Architects, urbanists and landscape architects learn the profession at the Amsterdam Academy of Architecture through an intensive combination of work and study. They work in small, partly interdisciplinary groups and are supervised by a select group of practising fellow professionals. There is a wide range of options within the programme so that students can put together their own trajectory and specialisation.With the inclusion of the course in Urbanism in 1957 and Landscape Architecture in 1972, the Academy is the only architecture school in the Netherlands to bring together the three spatial design disciplines under one roof. Some 350 guest tutors are involved in teaching every year. Each of them is a practising designer or a specific expert in his or her particular subject. The three heads of department also have design practices of their own in addition to their work for the Academy. This structure yields an enormous dynamism and energy and ensures that the courses remain closely linked to the current state of the discipline. The courses consist of projects, exercises and lectures. First-year and second-year students also engage in morphological studies. Students work on their own or in small groups. The design

projects form the backbone of the syllabus. On the basis of a specific design assignment, students develop knowledge, insight and skills. The exercises are focused on training in those skills that are essential for recognising and solving design problems, such as analytical techniques, knowledge of the repertoire, the use of materials, text analysis, and writing.
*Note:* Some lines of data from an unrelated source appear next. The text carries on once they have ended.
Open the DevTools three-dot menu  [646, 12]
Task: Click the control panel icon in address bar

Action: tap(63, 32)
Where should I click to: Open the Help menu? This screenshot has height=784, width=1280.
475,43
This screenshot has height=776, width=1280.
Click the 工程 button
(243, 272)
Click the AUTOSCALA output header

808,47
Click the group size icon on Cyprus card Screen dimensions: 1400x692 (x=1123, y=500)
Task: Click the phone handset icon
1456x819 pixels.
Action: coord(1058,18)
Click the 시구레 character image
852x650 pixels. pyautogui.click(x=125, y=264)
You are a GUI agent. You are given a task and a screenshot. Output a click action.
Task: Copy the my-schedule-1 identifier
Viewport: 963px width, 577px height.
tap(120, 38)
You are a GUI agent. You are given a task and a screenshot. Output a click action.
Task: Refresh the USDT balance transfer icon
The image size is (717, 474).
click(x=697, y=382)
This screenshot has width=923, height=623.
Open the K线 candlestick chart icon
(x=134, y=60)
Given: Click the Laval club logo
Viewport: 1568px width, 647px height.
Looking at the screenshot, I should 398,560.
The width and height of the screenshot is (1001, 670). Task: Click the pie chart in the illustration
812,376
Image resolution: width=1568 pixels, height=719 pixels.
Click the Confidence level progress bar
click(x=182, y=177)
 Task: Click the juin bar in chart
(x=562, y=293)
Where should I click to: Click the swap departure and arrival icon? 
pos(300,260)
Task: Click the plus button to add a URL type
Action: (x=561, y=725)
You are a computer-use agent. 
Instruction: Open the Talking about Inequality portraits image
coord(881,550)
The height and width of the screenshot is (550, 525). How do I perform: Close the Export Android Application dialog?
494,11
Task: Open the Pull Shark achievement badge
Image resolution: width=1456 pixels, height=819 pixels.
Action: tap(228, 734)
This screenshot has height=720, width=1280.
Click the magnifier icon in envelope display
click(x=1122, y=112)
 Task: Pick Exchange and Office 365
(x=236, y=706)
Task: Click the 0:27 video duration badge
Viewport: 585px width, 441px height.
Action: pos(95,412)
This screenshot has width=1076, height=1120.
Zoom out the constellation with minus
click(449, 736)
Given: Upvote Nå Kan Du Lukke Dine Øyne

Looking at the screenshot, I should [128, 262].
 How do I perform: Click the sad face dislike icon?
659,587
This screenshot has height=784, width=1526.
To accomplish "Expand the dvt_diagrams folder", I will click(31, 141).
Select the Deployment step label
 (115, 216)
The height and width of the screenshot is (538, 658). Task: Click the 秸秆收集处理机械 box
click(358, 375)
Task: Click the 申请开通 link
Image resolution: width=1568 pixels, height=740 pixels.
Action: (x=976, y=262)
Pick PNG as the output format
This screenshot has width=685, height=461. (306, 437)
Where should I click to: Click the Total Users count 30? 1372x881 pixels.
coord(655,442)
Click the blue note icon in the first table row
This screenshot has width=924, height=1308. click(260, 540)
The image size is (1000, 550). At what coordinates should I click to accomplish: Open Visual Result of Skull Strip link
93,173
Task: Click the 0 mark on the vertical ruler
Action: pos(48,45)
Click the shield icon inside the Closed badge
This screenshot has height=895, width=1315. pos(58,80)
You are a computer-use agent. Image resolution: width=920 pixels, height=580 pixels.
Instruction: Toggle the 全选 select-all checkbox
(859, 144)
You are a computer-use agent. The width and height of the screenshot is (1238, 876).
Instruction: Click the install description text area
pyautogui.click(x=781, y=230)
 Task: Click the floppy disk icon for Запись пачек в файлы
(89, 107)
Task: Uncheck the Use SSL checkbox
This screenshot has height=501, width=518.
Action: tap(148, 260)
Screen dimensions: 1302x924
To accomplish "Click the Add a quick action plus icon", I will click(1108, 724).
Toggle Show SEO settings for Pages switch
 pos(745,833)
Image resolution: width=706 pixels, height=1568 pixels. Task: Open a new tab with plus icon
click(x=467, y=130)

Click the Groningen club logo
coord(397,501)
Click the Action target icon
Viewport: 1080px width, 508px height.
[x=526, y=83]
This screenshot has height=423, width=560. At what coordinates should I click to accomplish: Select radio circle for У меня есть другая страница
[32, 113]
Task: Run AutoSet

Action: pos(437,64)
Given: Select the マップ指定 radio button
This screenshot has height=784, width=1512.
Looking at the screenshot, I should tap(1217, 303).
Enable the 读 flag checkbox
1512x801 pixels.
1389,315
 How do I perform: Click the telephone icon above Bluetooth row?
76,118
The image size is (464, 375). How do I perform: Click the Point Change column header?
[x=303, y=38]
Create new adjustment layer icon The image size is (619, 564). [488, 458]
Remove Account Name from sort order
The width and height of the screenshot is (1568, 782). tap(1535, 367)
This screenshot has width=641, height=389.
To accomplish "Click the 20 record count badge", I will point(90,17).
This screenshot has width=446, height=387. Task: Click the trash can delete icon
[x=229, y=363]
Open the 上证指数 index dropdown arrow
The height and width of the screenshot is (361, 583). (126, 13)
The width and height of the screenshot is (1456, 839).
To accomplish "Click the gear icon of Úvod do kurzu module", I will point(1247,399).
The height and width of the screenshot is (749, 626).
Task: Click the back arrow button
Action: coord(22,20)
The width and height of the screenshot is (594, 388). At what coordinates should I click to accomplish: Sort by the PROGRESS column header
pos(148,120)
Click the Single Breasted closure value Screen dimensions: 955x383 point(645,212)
Many of the exercises are linked to the design projects. The morphological studies concentrate on the making of spatial objects, with the emphasis on creative process and implementation. Students experiment with materials and media forms and gain experience in converting an idea into a creation. During the periods between the terms there are workshops, study trips in the Netherlands and abroad, and other activities. This is also the preferred moment for international exchange projects. The Academy regularly invites foreign students for the workshops and recruits wellknown designers from the Netherlands and further afield as tutors. Graduates from the Academy of Architecture are entitled to the following titles: Architect, Master of Science; Urbanist, Master of Science and Landscape Architect, Master of Science.